With many phishing attacks coming from outside the US, it can be especially tricky to locate the perpetrator or have a phisher site shut down, due to language and cultural barriers, according to SAIC's Jones. The owner of the server the site sits on is not usually the offender, it is someone who has an account (sometimes fraudulent) with them.
Beyond the reactive approach of shutting down sites, the industry is looking for technological solutions to phishing, with email authentication topping the list of possibilities. "If you can allow people to know what mail really came from the bank or e-commerce vendor and what didn't, that will largely solve the problem," says Jevans.
But that solution is years off, admit security experts. "Ideally, we should have digitally signed email, using things like S/MIME or PGP," says McAfee's Balenson. "It's very difficult to have those secure email protocols used on a wide-scale basis because of the amount of infrastructure required and the difficulty in using them."
There are steps companies can take to protect their customers and defend themselves, he adds. Firms can establish secure policies for communicating with customers by avoiding email forms and embedded hyperlinks, but they need to be consistent and let customers know about policies. Organisations can personalise emails by embedding authentication information in them, such as a customer photo. They should monitor the internet by looking for unauthorised use of their logos. Implementing security at the internet gateway can block phishing email and sites.

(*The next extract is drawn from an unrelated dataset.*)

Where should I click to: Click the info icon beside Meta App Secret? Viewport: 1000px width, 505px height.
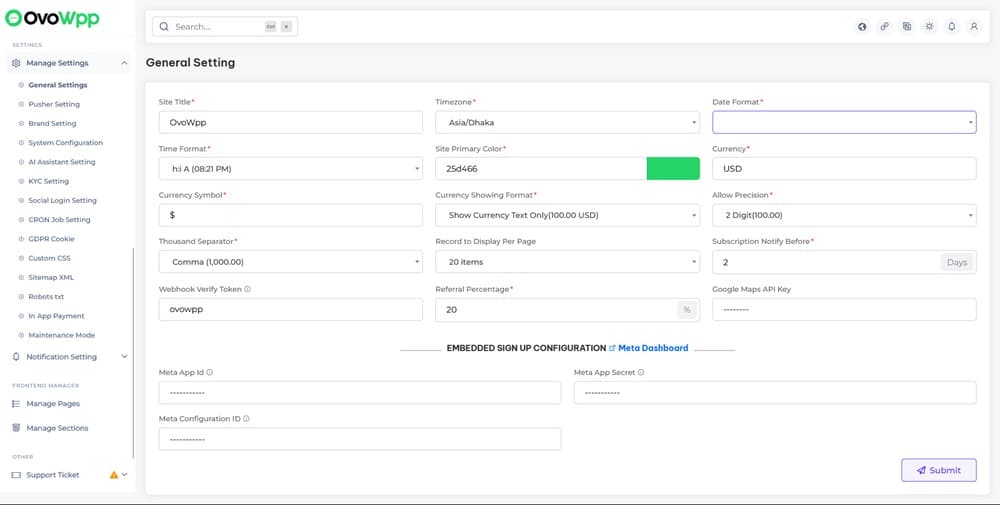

"Many of these techniques are using existing technologies, but what they're doing is raising the bar," says Balenson. "It will probably turn into a bit of a cat and mouse game, with spammers and phishers perfecting their techniques to get around the new bars we've raised."
Other solutions can help protect against phishing-type scams. ZoneLabs includes a new feature called Host File Lock in its consumer firewall product. The feature prevents an intruder from tampering with a host file on a machine and sending the PC to a spoofed site.
Anti-spam vendor Brightmail offers an anti-fraud service that detects and notifies a company of any spoofed or fraudulent emails specific to the organisation. Tumbleweed is trying to simplify email authentication with its new Email Authentication Engine, which supports S/MIME. PassMark Security provides personal tags – logos or images – for users that they look for when they enter their name on a company's website, in order to verify the site's authenticity before they enter sensitive data.
For Gene Fredriksen, VP of information security at Raymond James Financial, phishing is a problem "in search of a technical solution right now and there doesn't appear to be a lot of them on the horizon." His firm hasn't experienced the problem, but is closely monitoring and reviewing problem reports or anomalies that might indicate an attack. "We've got heightened awareness and we're really watching things closely," he says. "That's all companies can do right now – watch for those tip-offs. With large financial services companies that have millions of customers, getting any type of technical solution deployed is going to be very hard... It's not going to take long for whatever technology we come up with to be twisted and used by the bad guys."
Remick comments: "It's imperative for the ISP industry and the public and private sector to continually communicate to customers, and the whole web community, that the internet itself is a secure vehicle for research, commerce, and communication. But you have to let them know there are threats. It all comes down to awareness."
APWG has more than 180 members and Jevans echoes the call to begin a concerted effort to deal with phishing. "It can only be solved by collaboration between financial services, e-commerce companies, ISPs, law enforcement, and technology companies. You have to get all these people together to make a dent on this," he says.